Would you transcribe all of the data exactly, down to the last character?
:::::
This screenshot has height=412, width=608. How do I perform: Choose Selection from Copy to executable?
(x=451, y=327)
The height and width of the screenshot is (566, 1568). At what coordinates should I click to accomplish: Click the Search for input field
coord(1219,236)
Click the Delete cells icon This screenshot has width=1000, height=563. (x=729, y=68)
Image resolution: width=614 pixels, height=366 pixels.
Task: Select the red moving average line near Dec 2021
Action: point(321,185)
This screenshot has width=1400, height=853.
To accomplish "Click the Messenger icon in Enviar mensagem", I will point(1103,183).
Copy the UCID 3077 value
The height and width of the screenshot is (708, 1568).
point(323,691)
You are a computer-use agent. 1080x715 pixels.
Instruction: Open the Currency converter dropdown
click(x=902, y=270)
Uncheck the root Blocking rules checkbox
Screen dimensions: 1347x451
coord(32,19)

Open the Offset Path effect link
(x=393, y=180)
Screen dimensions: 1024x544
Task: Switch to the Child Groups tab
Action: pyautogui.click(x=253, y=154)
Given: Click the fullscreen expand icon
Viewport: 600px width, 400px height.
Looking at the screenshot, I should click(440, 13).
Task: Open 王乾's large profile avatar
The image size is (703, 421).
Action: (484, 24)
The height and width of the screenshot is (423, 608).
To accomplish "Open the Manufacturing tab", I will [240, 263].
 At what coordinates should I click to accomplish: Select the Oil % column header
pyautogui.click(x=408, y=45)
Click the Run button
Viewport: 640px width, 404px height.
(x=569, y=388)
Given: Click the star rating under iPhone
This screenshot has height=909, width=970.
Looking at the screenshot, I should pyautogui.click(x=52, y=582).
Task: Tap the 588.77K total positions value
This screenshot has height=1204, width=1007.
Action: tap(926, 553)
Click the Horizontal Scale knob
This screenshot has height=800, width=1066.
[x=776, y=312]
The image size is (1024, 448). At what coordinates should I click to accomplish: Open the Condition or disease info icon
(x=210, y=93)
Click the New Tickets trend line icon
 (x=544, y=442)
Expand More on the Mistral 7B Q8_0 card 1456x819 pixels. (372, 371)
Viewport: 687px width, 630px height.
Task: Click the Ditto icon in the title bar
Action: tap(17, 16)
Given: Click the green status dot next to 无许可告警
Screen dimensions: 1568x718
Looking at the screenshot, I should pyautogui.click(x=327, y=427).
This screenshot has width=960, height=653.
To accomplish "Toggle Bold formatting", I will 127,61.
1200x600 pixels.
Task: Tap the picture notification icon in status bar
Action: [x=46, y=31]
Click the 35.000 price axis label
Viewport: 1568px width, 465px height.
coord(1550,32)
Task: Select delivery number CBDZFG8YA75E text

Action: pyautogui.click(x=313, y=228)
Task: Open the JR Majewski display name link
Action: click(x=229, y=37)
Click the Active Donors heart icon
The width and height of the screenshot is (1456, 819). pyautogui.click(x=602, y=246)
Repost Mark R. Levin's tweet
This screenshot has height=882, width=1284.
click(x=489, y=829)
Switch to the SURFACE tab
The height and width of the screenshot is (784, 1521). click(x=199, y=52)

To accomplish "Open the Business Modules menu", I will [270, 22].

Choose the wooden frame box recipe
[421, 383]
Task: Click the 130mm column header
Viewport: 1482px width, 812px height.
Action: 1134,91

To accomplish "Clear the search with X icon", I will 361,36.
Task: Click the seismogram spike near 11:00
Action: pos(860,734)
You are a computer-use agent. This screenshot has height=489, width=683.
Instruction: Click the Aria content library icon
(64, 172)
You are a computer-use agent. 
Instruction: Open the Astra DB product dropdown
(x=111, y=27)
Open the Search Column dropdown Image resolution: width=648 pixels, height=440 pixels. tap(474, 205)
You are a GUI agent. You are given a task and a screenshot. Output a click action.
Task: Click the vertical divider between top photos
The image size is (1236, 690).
:::::
--- SOLUTION ---
This screenshot has height=412, width=608. How do I perform: Choose Selection from Copy to executable?
(x=451, y=327)
The height and width of the screenshot is (566, 1568). At what coordinates should I click to accomplish: Click the Search for input field
coord(1219,236)
Click the Delete cells icon This screenshot has width=1000, height=563. (x=729, y=68)
Image resolution: width=614 pixels, height=366 pixels.
Task: Select the red moving average line near Dec 2021
Action: point(321,185)
This screenshot has width=1400, height=853.
To accomplish "Click the Messenger icon in Enviar mensagem", I will point(1103,183).
Copy the UCID 3077 value
The height and width of the screenshot is (708, 1568).
point(323,691)
You are a computer-use agent. 1080x715 pixels.
Instruction: Open the Currency converter dropdown
click(x=902, y=270)
Uncheck the root Blocking rules checkbox
Screen dimensions: 1347x451
coord(32,19)

Open the Offset Path effect link
(x=393, y=180)
Screen dimensions: 1024x544
Task: Switch to the Child Groups tab
Action: pyautogui.click(x=253, y=154)
Given: Click the fullscreen expand icon
Viewport: 600px width, 400px height.
Looking at the screenshot, I should click(440, 13).
Task: Open 王乾's large profile avatar
The image size is (703, 421).
Action: (484, 24)
The height and width of the screenshot is (423, 608).
To accomplish "Open the Manufacturing tab", I will [240, 263].
 At what coordinates should I click to accomplish: Select the Oil % column header
pyautogui.click(x=408, y=45)
Click the Run button
Viewport: 640px width, 404px height.
(x=569, y=388)
Given: Click the star rating under iPhone
This screenshot has height=909, width=970.
Looking at the screenshot, I should pyautogui.click(x=52, y=582).
Task: Tap the 588.77K total positions value
This screenshot has height=1204, width=1007.
Action: tap(926, 553)
Click the Horizontal Scale knob
This screenshot has height=800, width=1066.
[x=776, y=312]
The image size is (1024, 448). At what coordinates should I click to accomplish: Open the Condition or disease info icon
(x=210, y=93)
Click the New Tickets trend line icon
 (x=544, y=442)
Expand More on the Mistral 7B Q8_0 card 1456x819 pixels. (372, 371)
Viewport: 687px width, 630px height.
Task: Click the Ditto icon in the title bar
Action: tap(17, 16)
Given: Click the green status dot next to 无许可告警
Screen dimensions: 1568x718
Looking at the screenshot, I should pyautogui.click(x=327, y=427).
This screenshot has width=960, height=653.
To accomplish "Toggle Bold formatting", I will 127,61.
1200x600 pixels.
Task: Tap the picture notification icon in status bar
Action: [x=46, y=31]
Click the 35.000 price axis label
Viewport: 1568px width, 465px height.
coord(1550,32)
Task: Select delivery number CBDZFG8YA75E text

Action: pyautogui.click(x=313, y=228)
Task: Open the JR Majewski display name link
Action: click(x=229, y=37)
Click the Active Donors heart icon
The width and height of the screenshot is (1456, 819). pyautogui.click(x=602, y=246)
Repost Mark R. Levin's tweet
This screenshot has height=882, width=1284.
click(x=489, y=829)
Switch to the SURFACE tab
The height and width of the screenshot is (784, 1521). click(x=199, y=52)

To accomplish "Open the Business Modules menu", I will [270, 22].

Choose the wooden frame box recipe
[421, 383]
Task: Click the 130mm column header
Viewport: 1482px width, 812px height.
Action: 1134,91

To accomplish "Clear the search with X icon", I will 361,36.
Task: Click the seismogram spike near 11:00
Action: pos(860,734)
You are a computer-use agent. This screenshot has height=489, width=683.
Instruction: Click the Aria content library icon
(64, 172)
You are a computer-use agent. 
Instruction: Open the Astra DB product dropdown
(x=111, y=27)
Open the Search Column dropdown Image resolution: width=648 pixels, height=440 pixels. tap(474, 205)
You are a GUI agent. You are given a task and a screenshot. Output a click action.
Task: Click the vertical divider between top photos
The image size is (1236, 690).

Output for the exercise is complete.